PROBLEM REQUIREMENTS
Look below for the line containing "You are a computer-use agent."; from there, print each line exactly up to and including the line containing "Instruction: Click the ArtifactId label", and stop.

DATASET RECORDS
##########

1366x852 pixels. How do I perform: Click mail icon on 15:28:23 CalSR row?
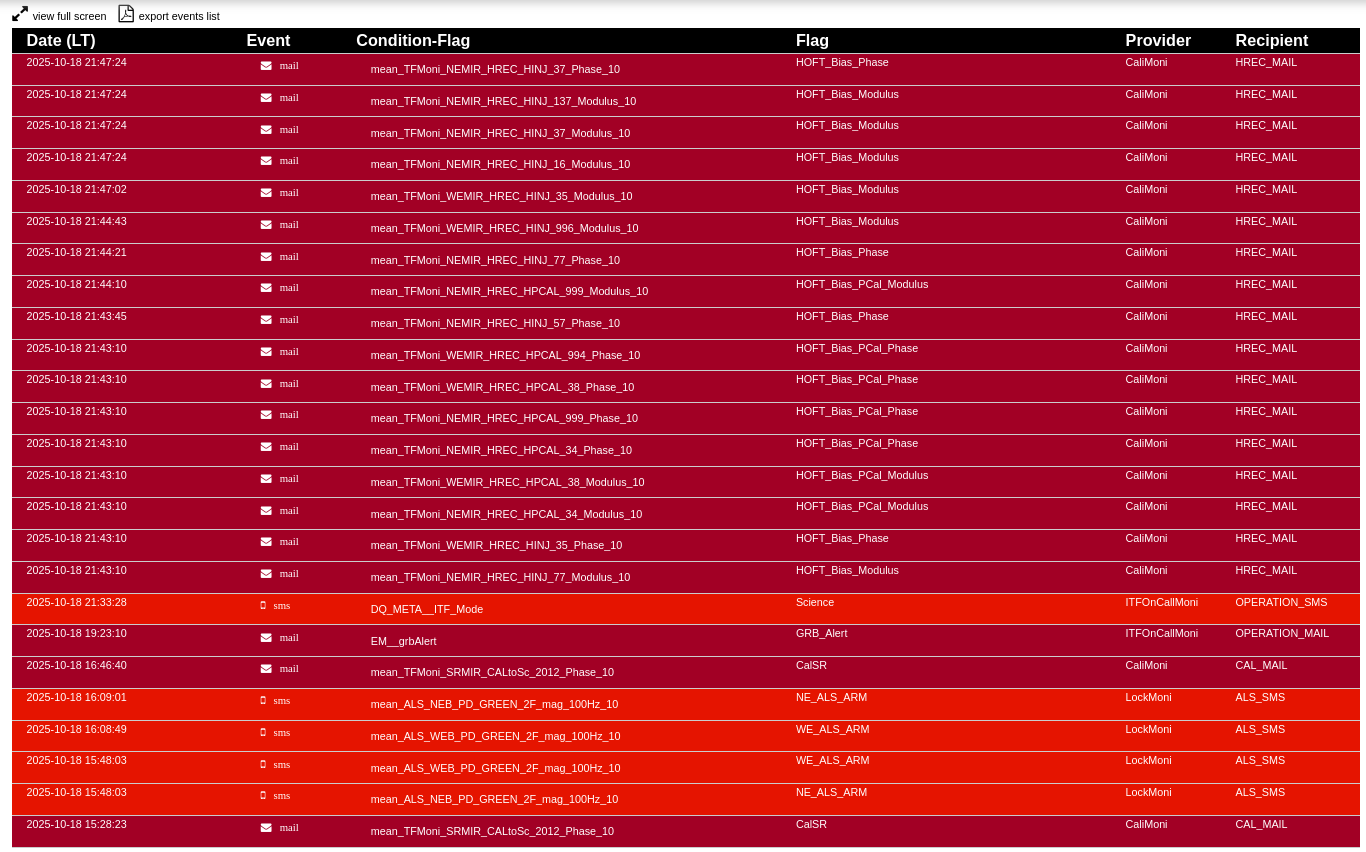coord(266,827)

##########

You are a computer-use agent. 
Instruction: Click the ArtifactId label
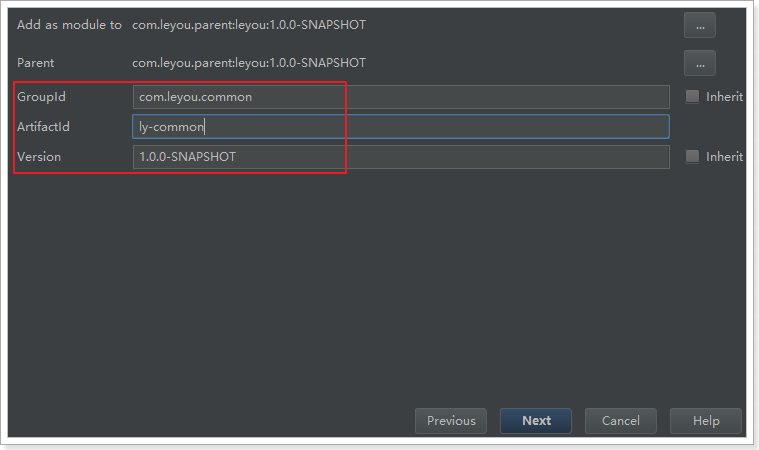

##########

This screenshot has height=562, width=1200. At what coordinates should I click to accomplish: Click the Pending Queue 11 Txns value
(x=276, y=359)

##########

ANSWER TO THIS EXERCISE
You are a computer-use agent. 
Instruction: Click the ArtifactId label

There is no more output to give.